No entanto, todos o apontam como um bom piloto de crises. No governo de São Paulo, enfrentou as piores nas rebeliões de penitenciárias e da Febem, e saiu delas como entrou - sem grande alarde e sem se jactar de eventuais bons resultados. 'Ele não prolonga a crise, não sofre com ela', diz Aparecido, um dos seus fiéis escudeiros. Seu co-piloto nas grandes crises da área de segurança pública, o secretário Saulo Abreu, elogia o ex-chefe: 'Quando ele tem um problema, não descansa enquanto não o resolve'.

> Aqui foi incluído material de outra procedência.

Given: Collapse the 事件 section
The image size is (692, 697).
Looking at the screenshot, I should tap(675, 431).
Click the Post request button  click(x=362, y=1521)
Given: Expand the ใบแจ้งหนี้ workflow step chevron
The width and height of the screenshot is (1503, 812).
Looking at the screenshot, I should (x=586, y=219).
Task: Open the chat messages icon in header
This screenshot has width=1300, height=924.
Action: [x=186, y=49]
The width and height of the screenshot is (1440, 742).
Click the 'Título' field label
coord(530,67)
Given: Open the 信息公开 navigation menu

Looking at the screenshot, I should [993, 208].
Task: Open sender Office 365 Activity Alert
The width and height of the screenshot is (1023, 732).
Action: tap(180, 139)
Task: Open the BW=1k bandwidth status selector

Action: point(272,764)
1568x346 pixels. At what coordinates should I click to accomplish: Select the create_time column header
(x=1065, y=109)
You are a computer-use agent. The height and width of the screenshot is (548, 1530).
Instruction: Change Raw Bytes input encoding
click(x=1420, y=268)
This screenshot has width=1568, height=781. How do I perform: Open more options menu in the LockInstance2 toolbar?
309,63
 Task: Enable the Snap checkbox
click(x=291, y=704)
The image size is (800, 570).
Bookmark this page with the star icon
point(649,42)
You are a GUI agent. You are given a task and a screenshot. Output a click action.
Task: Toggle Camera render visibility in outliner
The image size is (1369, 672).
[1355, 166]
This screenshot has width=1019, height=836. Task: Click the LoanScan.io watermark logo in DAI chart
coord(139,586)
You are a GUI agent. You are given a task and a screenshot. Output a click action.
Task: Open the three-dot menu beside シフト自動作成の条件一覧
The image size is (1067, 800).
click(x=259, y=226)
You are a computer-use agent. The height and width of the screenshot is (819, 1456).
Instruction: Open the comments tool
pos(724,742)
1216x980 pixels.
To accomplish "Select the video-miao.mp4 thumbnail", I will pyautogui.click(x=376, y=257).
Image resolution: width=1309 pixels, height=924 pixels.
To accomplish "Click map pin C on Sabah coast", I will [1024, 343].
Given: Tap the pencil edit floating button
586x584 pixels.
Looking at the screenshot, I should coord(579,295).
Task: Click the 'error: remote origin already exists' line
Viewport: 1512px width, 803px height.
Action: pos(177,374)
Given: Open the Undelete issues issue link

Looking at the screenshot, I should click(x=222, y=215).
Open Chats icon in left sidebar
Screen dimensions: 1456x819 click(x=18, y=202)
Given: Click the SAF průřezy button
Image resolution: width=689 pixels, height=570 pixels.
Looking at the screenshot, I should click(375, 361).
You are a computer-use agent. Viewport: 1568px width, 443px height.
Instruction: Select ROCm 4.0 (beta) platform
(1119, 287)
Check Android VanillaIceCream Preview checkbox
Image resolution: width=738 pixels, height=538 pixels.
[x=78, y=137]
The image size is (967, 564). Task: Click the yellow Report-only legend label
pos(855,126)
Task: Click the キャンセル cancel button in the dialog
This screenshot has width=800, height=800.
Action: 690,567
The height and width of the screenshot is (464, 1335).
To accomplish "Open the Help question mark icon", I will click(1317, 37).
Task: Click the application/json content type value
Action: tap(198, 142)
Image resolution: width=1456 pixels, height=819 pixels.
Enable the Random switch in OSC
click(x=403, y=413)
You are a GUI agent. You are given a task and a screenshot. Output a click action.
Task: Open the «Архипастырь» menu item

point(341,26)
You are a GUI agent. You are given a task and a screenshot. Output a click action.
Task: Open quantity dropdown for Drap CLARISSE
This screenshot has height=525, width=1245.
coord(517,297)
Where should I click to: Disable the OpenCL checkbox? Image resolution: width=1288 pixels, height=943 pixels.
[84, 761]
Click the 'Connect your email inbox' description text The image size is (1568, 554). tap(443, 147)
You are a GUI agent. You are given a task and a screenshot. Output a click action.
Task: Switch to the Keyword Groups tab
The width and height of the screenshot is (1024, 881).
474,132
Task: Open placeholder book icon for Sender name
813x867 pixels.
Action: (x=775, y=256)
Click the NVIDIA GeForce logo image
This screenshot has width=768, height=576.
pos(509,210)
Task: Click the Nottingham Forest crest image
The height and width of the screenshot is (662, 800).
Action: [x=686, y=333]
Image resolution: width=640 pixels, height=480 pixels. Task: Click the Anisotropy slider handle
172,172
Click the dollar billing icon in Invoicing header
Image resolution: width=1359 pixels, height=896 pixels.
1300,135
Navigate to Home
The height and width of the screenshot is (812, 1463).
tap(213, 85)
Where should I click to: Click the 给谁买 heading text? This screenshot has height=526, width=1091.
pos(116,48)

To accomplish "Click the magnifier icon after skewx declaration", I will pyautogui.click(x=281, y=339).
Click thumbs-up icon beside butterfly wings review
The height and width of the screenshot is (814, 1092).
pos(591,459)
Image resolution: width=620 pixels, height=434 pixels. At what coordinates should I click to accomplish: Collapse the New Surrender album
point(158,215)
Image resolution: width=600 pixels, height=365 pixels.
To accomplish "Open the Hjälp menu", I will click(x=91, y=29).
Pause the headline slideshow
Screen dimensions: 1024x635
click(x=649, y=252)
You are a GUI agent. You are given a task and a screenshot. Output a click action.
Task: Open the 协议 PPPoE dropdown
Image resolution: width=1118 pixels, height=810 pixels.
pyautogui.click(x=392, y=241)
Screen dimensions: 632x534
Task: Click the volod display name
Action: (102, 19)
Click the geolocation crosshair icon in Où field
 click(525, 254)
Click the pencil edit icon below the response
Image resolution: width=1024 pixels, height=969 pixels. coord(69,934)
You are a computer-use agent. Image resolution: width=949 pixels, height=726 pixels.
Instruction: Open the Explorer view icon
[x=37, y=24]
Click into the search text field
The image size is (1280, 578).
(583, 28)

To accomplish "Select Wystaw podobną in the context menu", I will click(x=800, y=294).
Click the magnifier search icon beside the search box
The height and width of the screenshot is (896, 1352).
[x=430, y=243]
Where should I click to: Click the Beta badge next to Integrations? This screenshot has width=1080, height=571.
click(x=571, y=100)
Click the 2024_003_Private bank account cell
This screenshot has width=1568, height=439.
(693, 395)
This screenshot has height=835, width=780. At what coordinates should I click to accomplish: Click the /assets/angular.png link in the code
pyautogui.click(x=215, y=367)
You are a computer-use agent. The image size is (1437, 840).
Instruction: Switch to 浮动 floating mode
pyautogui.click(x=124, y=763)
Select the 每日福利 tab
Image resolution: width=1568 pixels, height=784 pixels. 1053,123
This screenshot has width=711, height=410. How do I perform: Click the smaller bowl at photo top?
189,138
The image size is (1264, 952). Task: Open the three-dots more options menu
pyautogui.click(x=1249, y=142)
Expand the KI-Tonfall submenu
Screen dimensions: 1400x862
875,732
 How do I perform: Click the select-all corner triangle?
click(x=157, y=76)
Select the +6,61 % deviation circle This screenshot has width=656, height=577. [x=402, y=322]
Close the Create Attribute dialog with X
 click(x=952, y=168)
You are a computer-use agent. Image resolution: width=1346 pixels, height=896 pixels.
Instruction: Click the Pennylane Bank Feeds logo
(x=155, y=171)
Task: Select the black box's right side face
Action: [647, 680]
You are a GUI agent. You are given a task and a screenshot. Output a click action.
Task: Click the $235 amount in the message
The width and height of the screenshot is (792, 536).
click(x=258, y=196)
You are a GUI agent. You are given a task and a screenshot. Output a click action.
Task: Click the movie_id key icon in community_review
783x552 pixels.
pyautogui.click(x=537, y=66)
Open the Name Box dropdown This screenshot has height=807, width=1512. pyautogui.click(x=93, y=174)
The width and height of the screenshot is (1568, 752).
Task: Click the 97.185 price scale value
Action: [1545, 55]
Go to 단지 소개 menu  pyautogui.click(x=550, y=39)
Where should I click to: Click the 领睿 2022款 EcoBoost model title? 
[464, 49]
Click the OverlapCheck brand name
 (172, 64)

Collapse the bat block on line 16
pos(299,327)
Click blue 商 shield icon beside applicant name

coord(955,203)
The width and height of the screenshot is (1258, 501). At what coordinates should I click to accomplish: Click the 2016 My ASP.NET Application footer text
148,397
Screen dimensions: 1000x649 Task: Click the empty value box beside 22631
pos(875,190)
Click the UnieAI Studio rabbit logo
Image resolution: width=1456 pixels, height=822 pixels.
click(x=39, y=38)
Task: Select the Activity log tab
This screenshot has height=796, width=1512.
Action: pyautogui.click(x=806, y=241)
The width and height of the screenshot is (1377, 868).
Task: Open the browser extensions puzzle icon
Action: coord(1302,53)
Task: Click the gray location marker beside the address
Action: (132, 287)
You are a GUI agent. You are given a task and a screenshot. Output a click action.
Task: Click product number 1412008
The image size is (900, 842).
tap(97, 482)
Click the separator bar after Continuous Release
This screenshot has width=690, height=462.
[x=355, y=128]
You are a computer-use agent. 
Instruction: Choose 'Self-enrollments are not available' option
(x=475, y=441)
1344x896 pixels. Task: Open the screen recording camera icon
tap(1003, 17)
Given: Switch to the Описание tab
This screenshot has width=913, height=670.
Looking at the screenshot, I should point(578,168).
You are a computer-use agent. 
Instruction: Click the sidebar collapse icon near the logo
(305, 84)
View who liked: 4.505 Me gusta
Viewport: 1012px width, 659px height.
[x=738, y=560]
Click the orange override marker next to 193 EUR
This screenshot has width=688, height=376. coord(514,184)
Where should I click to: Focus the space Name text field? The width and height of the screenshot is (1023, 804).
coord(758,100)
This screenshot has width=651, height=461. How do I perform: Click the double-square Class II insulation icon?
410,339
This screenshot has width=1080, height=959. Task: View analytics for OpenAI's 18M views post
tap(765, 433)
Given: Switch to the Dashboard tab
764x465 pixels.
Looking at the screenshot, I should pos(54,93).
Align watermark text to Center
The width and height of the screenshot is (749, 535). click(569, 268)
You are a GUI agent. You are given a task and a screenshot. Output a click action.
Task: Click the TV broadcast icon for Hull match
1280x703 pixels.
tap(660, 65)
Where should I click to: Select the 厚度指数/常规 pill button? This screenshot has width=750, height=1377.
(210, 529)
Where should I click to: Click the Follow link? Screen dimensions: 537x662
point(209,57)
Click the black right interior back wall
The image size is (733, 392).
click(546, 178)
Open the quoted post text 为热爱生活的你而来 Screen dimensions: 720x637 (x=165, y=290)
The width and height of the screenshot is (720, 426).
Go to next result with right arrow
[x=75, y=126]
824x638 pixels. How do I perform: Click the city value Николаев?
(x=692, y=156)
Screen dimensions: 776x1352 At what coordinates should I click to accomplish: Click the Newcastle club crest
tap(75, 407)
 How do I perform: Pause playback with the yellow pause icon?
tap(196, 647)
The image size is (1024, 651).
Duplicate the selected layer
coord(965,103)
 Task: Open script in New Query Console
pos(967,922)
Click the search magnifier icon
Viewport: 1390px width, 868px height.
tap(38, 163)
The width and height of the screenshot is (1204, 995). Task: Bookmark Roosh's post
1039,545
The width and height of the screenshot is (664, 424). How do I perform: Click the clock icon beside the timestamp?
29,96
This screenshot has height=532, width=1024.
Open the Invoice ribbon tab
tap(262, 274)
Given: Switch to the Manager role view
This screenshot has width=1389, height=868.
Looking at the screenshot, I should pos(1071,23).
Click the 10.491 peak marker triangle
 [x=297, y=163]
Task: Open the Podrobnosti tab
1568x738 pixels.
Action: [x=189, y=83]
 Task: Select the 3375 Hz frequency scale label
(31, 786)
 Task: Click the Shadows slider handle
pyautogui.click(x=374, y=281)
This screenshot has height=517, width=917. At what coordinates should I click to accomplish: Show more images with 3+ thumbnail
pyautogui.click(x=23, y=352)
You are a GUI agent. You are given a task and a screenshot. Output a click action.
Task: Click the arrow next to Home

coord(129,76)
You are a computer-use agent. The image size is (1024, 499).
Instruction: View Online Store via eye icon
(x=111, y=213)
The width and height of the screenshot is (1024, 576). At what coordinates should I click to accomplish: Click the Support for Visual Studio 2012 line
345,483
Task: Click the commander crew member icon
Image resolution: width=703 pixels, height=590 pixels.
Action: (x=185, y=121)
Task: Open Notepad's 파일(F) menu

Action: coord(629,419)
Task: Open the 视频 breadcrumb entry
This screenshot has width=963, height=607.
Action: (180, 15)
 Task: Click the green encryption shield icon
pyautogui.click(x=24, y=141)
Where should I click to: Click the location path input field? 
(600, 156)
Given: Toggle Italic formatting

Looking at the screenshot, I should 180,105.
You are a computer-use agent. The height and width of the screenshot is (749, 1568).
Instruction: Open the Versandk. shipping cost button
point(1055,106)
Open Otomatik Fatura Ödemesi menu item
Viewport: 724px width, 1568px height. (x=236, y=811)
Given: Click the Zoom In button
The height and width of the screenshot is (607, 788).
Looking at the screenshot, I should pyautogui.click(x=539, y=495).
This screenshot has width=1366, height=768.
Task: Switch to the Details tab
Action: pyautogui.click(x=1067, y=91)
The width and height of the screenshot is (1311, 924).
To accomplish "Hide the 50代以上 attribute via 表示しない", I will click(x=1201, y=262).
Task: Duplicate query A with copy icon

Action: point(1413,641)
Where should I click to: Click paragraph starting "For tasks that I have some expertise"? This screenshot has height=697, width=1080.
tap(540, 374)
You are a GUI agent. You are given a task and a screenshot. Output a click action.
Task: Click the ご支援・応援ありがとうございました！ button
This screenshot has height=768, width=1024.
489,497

Aliados relatam os dois piores erros estratégicos de Alckmin na campanha eleitoral. O primeiro foi deixar o carisma e a informalidade de Lula atropelarem disciplina, preparo, frieza e equilíbrio que ele tanto cultiva. O segundo: desde que assumiu o governo paulista, em 2003, alguns assessores anteviram a possibilidade da candidatura presidencial e insistiram que ele deveria começar a executar uma estratégia para se tornar conhecido em outros Estados. Com uma segurança que inibia os interlocutores, ele sempre dizia que, para ser conhecido no Brasil inteiro, bastaria um mês e meio de propaganda eleitoral na televisão. Não bastou, como se vê.